While such progress is to be recognized and celebrated, the report also underlines areas that still require concerted effort to achieve the MDGs. Children continue to die from preventable diseases, such as measles, diarrhea, and pneumonia, and in 2012, an estimated 5 percent of children under age 5 were stunted due to chronic under-nutrition. Progress has lagged most significantly on MDG 5, the goal focused on improving maternal health; nearly 300,000 women died in 2013 from largely preventable causes related to pregnancy and childbirth.
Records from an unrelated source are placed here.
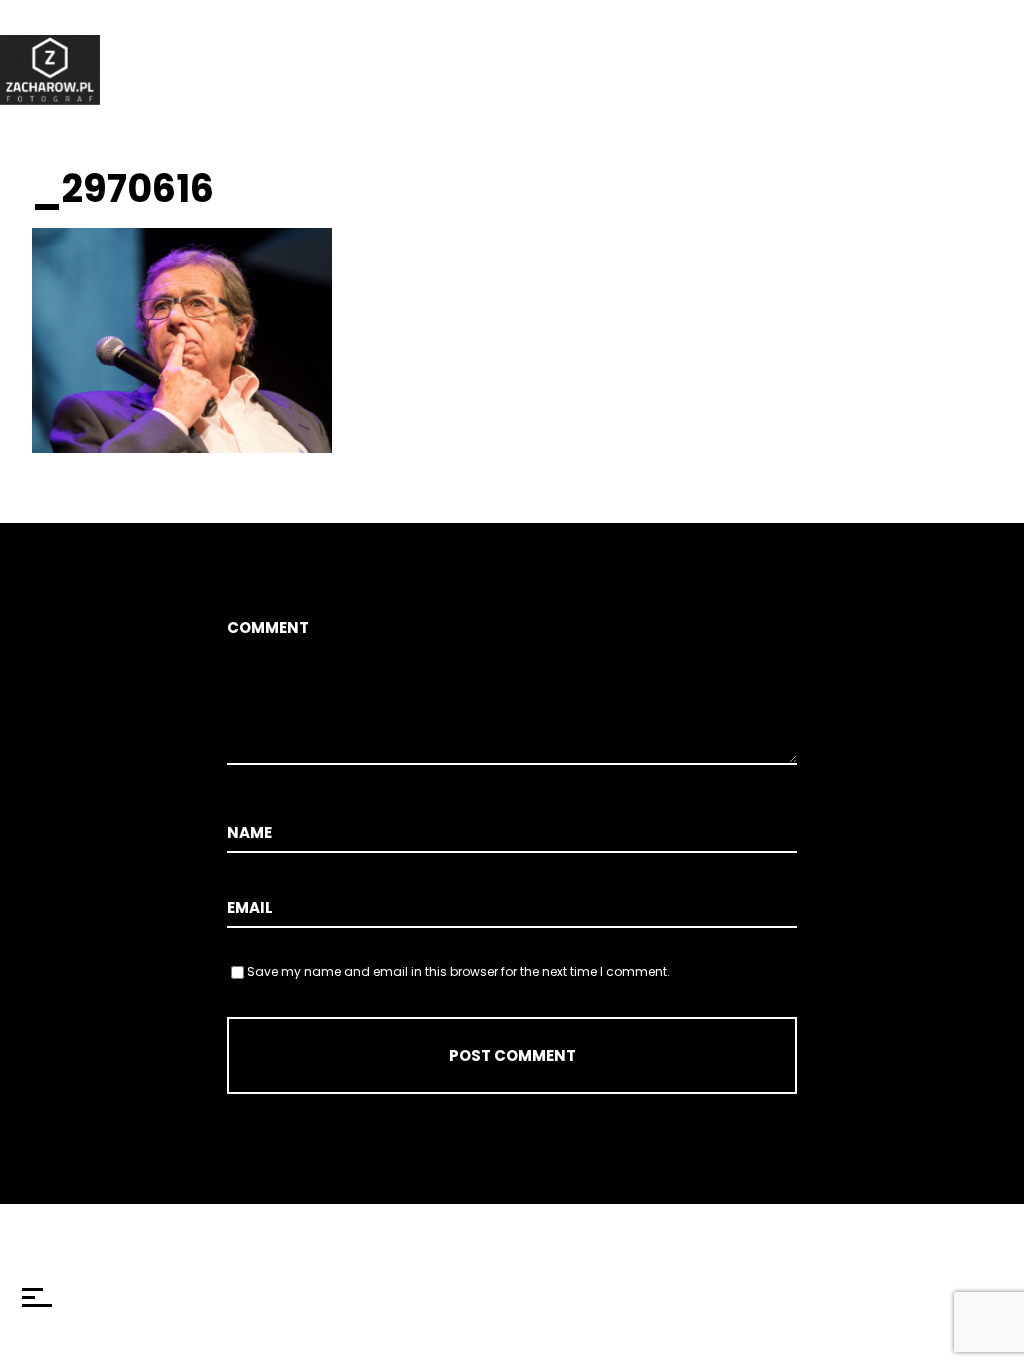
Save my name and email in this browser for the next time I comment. (458, 971)
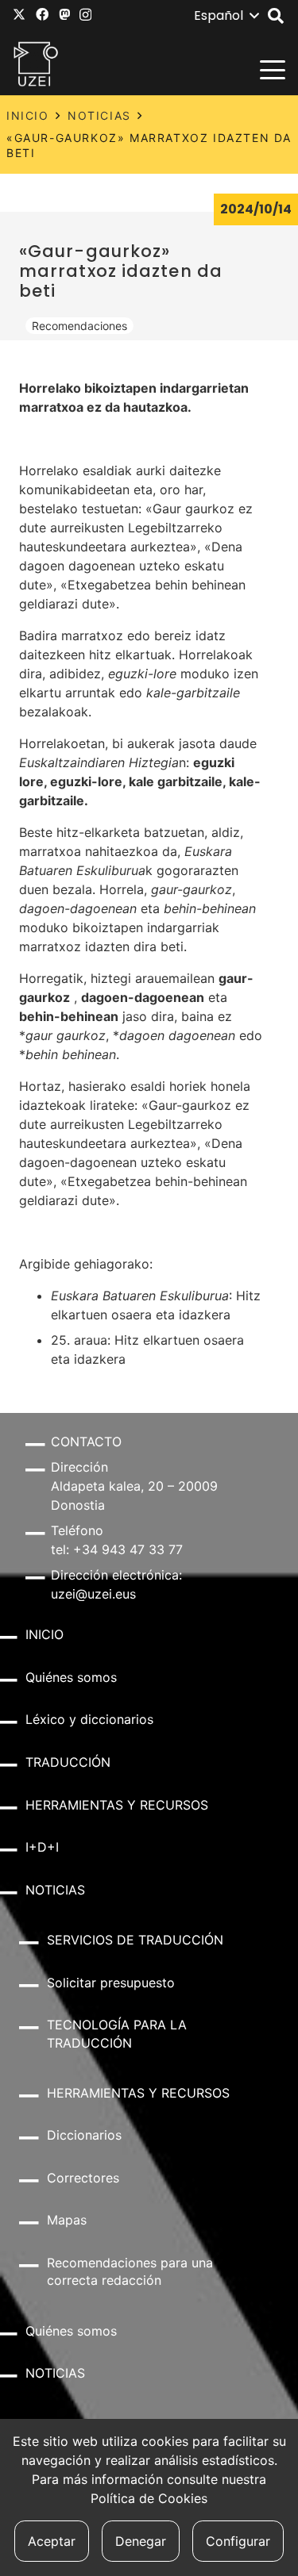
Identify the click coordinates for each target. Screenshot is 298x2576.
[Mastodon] (64, 14)
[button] (226, 16)
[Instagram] (85, 15)
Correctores (83, 2178)
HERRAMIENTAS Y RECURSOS (116, 1805)
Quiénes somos (71, 1677)
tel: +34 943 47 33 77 (117, 1549)
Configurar (238, 2541)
Over the past decade, the United Nations Foundation is proud to have collaborated with a range of partners – including UN agencies, governments, and NGOs – to help achieve progress on the MDGs, and we have no plans to let up over the next 500 days. As a partner of the Measles & Rubella Initiative and through our Shot@Life campaign, we will help provide millions of vaccines to children. Our Nothing But Nets campaign will distribute 500,000 anti-malaria bed nets between now and the end of 2015. Through the Global Alliance for Clean Cookstoves, we will help 7.5 million households access clean and efficient cookstoves and fuels, reducing their exposure to deadly air pollution. And through MAMA – the Mobile Alliance for Maternal Action – we will reach 2.5 million women and their families with vital health information through mobile phones. All of these commitments fall within the UN Foundation’s broader commitment in support of Every Woman Every Child.
As we work to improve health through the next 500 days of the MDGs and beyond, we encourage everyone to get involved and add their voice to those of us calling for focused effort and action. While there is a lot of work to do, here is the good news: We can take all that we have learned from our efforts to meet the MDGs and build it into the goals we set for the post-2015 era. For the UN Foundation and our partners, the next 500 days marks a prelude to our post-2015 commitment to build a better, healthier world for mothers and children everywhere.